Conciliabules avant le départ.
Malgré le soleil il fait encore frais et l’herbe des bas côtés atteste des gelées nocturnes
Paysage du Ferrain. Champs et ville s’entremêlent.
Un peu avant Wulverghem, la chaussée endommagée causera des crevaisons.
La route de Neuve Eglise, on retrouve la France et le marquage au sol.
Arrivées au ravitaillement.
Menthe ou pêche, le choix est appréciable.
Dernière montée avant Ennetières en Weppes.
Un parcours champêtre aux marches de la Métropole Lilloise.
L’hiver faisait des heures sup pour ce Rallye des Lilas, vivement le temps du muguet et celui des cerises.
Me venait à l’esprit, franchie la porte de la maison, le reportage entendu quelques minutes plus tôt dans lequel le journaliste avec des accents quasi hugoliens décrivait l’enfer promis aux forçats de la formule 1 en Malaisie, avec une température dans l’habitacle de 50 °C. Il y avait bien 50°C d’écart ce matin et sans doute plus en termes de température ressentie entre la Malaisie et Wambrechies, point de départ cette randonnée dominicale. Un vent du nord-est assez soutenu amplifiait en effet le froid déjà assez vif.
Les organisateurs avaient opté pour une salle plus grande que celle utilisée les années précédentes. Sans connaître une complète désaffection, les chalands semblaient cependant moins nombreux qu’à l’habitude.
Décidément ce début de saison n’est pas très faste pour les organisateurs de brevets.
Parti sur le 90 km, ayant temporairement perdu la trace, je raterai la bifurcation et me retrouverai sur le circuit de 60 km. Ceci finalement se révélera un mal pour un bien, en tout cas pour mes pieds complètement gelés.
Pour peu qu’un rayon de soleil vienne vous réchauffer et égayer les paysages, je vous conseille cet itinéraire qui emprunte en grande partie de petites routes entre Ferrain et Weppes dans une ambiance rurale, à deux pas de la ville.
La balisage est constitué d’un L Vert au départ de la place De Gaulle à Wambrechies.

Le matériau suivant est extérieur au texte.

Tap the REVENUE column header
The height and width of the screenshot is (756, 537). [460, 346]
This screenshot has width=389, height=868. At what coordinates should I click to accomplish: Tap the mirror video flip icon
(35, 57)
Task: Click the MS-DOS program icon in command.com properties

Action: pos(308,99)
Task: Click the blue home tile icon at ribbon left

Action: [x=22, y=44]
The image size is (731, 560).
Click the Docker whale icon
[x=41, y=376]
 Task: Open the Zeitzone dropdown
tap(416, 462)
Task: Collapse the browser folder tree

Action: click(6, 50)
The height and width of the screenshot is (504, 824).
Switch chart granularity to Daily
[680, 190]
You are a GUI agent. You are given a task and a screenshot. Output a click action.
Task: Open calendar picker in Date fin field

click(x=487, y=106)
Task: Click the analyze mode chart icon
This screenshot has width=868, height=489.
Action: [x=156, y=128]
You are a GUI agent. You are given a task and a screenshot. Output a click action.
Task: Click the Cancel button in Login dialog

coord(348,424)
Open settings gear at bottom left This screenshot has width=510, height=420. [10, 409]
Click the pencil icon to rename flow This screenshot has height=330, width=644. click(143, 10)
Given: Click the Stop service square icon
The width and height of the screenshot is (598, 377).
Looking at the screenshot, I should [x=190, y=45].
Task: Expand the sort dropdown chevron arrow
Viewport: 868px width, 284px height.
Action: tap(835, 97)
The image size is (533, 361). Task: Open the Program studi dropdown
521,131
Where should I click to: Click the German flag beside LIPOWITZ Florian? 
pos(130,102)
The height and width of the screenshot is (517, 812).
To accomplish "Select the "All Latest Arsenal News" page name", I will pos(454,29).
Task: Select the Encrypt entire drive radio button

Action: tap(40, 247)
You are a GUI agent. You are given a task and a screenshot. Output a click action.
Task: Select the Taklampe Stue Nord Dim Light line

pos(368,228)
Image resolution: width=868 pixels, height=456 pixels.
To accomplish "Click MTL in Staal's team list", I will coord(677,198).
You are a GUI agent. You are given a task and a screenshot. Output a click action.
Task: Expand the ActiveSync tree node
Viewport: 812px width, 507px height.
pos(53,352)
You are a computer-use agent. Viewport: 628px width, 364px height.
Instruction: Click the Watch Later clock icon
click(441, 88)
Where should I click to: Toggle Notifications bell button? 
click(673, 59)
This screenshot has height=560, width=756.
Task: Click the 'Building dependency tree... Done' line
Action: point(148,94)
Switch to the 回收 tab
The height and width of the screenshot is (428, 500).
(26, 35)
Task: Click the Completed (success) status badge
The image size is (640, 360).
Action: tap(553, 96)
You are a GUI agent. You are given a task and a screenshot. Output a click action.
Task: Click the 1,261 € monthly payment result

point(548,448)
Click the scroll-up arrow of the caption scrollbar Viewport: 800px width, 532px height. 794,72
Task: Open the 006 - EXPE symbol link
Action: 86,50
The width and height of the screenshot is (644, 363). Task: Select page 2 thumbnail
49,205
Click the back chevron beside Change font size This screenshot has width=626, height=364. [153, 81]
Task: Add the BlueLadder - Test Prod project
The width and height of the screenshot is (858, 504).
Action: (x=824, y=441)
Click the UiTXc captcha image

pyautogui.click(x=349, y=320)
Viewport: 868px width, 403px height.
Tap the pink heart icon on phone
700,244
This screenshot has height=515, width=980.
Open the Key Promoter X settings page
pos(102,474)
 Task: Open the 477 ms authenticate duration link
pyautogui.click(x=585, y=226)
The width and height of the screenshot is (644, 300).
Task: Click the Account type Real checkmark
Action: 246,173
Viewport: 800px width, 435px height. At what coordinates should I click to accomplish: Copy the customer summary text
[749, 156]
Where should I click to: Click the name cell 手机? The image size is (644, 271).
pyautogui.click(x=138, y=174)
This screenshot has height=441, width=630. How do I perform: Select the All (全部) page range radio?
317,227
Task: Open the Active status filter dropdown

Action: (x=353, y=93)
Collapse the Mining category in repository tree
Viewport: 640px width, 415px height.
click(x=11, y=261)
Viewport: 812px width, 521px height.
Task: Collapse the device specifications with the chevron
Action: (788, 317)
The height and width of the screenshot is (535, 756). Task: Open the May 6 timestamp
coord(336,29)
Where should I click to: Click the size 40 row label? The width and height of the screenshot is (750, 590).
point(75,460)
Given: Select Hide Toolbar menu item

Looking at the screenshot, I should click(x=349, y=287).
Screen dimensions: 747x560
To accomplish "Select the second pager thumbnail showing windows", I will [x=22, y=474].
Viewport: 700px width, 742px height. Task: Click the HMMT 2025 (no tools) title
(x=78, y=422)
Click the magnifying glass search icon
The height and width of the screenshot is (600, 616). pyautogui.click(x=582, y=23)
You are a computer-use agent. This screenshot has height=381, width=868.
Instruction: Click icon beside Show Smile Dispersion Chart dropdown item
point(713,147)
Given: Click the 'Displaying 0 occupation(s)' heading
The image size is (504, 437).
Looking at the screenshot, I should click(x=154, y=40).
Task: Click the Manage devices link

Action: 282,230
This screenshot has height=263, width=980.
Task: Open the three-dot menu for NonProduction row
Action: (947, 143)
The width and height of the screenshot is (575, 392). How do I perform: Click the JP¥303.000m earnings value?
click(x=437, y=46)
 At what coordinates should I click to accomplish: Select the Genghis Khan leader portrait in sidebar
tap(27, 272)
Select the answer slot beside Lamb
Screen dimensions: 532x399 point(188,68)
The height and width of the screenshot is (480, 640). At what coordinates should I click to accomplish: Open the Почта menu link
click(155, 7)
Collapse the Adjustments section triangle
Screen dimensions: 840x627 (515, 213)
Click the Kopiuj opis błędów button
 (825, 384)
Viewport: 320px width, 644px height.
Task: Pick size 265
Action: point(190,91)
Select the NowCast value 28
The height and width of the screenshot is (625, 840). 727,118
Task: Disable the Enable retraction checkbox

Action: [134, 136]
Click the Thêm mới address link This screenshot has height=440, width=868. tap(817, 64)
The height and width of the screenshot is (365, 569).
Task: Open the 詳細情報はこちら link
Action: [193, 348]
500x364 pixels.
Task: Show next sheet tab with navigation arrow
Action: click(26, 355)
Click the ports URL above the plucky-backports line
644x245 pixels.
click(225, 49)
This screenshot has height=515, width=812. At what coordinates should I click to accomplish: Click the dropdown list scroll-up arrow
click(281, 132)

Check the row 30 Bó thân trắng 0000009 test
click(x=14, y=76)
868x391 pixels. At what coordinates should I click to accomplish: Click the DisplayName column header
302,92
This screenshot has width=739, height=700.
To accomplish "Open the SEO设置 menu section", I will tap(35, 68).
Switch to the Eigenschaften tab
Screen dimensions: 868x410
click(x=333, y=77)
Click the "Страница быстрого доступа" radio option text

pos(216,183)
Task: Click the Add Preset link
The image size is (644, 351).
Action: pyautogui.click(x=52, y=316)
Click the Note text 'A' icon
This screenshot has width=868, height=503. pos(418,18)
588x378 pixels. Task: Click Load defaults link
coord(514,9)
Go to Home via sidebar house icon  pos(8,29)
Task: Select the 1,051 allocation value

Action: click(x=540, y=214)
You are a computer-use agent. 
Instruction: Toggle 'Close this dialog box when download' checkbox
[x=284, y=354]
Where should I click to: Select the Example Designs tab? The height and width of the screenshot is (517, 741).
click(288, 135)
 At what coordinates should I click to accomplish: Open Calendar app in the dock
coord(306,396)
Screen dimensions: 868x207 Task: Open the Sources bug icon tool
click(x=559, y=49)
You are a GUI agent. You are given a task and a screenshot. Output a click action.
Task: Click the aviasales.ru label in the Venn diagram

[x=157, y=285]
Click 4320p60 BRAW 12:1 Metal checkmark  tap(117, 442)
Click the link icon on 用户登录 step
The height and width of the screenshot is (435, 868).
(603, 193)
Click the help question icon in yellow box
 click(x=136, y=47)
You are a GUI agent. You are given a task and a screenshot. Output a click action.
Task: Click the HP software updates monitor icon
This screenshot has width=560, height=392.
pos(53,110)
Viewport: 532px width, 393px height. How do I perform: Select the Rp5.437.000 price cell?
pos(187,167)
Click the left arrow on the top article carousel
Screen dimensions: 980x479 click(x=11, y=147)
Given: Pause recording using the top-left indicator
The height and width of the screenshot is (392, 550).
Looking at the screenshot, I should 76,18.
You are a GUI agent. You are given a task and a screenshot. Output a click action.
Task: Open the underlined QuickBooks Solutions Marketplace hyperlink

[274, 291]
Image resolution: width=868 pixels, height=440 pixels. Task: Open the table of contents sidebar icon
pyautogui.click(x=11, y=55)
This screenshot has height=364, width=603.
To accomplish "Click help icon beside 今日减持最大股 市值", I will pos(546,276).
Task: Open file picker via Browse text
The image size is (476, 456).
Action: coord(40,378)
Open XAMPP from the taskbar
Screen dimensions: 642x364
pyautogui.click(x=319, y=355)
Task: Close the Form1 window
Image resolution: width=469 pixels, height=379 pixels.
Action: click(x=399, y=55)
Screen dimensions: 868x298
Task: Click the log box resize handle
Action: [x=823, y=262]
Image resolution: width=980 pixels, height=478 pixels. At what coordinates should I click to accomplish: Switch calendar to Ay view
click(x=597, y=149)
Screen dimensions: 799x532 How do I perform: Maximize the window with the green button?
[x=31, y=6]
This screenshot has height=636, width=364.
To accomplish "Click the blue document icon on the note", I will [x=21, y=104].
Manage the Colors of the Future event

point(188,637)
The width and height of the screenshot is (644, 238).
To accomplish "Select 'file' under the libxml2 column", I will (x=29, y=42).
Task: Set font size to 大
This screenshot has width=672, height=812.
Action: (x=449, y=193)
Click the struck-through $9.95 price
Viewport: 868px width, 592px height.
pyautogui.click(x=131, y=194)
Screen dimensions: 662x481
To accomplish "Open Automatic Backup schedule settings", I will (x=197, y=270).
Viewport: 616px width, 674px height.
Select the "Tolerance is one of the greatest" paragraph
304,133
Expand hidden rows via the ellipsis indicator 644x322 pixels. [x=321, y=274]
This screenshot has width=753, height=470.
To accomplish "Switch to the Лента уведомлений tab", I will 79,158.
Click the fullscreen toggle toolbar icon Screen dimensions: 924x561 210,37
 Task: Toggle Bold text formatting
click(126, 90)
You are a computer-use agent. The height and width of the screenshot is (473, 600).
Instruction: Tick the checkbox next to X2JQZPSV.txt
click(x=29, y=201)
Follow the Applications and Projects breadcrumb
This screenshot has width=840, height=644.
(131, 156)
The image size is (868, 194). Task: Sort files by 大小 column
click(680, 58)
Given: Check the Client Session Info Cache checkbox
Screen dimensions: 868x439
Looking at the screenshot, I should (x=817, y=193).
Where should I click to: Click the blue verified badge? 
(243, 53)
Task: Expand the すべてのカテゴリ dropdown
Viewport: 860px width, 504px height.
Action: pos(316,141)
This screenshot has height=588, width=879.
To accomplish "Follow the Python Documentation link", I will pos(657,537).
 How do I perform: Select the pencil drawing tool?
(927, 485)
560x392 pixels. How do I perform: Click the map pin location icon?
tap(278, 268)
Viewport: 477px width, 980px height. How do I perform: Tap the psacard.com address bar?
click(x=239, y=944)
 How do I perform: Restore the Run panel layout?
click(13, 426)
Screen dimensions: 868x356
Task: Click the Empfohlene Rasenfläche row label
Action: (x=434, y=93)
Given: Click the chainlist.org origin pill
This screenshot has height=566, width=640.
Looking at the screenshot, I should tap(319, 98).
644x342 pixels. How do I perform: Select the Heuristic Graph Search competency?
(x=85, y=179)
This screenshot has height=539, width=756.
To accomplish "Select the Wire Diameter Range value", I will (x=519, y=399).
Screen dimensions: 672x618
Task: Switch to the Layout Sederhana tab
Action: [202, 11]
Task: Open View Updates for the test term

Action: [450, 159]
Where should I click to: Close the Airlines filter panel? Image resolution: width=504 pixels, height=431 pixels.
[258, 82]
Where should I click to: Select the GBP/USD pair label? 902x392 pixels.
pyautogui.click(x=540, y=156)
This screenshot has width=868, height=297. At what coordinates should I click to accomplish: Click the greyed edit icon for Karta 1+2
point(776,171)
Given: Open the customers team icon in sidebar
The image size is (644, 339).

L’itinéraire étant le même je pense que l’an dernier, vous pouvez en retrouver une photo dans les archives de mars 2012.
Quelques rares photos :
L’église de Warneton en arrière plan.
Pas de gros pelotons. Etaient-ils à Roubaix ou au chaud sous leur couette ?
Certains qui l’avaient quittée étaient néanmoins bien couverts… mais sans casque !!!
Il fallait de l’abnégation pour tenir le stand de ravitaillement.